### TEXT BLOCK

## START

The long-awaited speech by British PM Theresa May has been watched and commented upon around the world. Its keypoints were not surprising, but their delivery did sound paradoxical at moments.

May announced the incompatibility of her agenda with membership of the European Single Market, but in the same breath insisted on ‘bold, ambitious and comprehensive deals’ with the EU. She indicated that an exit from the European Court of Justice was imminent and some cherrypicking in the Customs Union most likely (not willing to pay 10% extra tariffs). She tried to console Scotland, Wales and Northern Ireland, but unsuccessfully so, since within the hour the Scottish PM issued a statement not to be in agreement. Mrs. May attempted to put to rest any anxieties of the other European by underscoring that ‘it is not in Britain’s interest if the EU would unravel’. The speech’s refrain was ‘trade, trade, trade’ and global glory. It abounded in references to ‘making Great Britain great again, recovering its role as an open, global trade nation’, albeit with borders hypercontrolled. The PM’s speech was rich in visions of ambitious deals with friends old and new, but without an inkling of how exactly such deals would be negotiated.

## END

### DATA SHOWN
## START

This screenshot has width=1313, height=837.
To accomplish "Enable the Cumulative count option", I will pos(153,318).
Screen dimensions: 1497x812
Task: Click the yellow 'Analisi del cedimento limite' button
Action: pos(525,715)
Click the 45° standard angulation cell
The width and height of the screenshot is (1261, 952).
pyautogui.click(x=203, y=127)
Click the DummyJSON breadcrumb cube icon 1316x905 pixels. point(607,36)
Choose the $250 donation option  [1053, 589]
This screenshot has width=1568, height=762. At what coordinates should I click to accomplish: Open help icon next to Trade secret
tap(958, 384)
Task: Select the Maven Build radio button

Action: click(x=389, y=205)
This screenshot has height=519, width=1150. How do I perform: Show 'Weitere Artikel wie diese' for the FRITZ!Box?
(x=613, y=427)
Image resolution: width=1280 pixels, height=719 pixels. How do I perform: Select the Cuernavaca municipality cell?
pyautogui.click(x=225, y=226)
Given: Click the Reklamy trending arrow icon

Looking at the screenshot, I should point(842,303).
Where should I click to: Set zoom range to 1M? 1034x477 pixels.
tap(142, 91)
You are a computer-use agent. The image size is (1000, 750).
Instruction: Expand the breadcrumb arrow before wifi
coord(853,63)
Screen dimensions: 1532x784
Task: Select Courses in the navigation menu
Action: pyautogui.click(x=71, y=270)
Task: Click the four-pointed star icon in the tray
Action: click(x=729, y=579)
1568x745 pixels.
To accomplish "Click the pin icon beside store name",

## END

### JOB 1
List every phrase that the text on Theresa May's speech places in single quotation marks.
### JOB 2
Please rewrite the part of the records that opens with the line containing "Choose the $250" and runs through the end of the records, renaming "breadcrumb" to "navigation" and leaving everything else unchanged.

### REPLY 1
- ‘bold, ambitious and comprehensive deals’
- ‘it is not in Britain’s interest if the EU would unravel’
- ‘trade, trade, trade’
- ‘making Great Britain great again, recovering its role as an open, global trade nation’

### REPLY 2
Choose the $250 donation option  [1053, 589]
This screenshot has width=1568, height=762. At what coordinates should I click to accomplish: Open help icon next to Trade secret
tap(958, 384)
Task: Select the Maven Build radio button

Action: click(x=389, y=205)
This screenshot has height=519, width=1150. How do I perform: Show 'Weitere Artikel wie diese' for the FRITZ!Box?
(x=613, y=427)
Image resolution: width=1280 pixels, height=719 pixels. How do I perform: Select the Cuernavaca municipality cell?
pyautogui.click(x=225, y=226)
Given: Click the Reklamy trending arrow icon

Looking at the screenshot, I should point(842,303).
Where should I click to: Set zoom range to 1M? 1034x477 pixels.
tap(142, 91)
You are a computer-use agent. The image size is (1000, 750).
Instruction: Expand the navigation arrow before wifi
coord(853,63)
Screen dimensions: 1532x784
Task: Select Courses in the navigation menu
Action: pyautogui.click(x=71, y=270)
Task: Click the four-pointed star icon in the tray
Action: click(x=729, y=579)
1568x745 pixels.
To accomplish "Click the pin icon beside store name",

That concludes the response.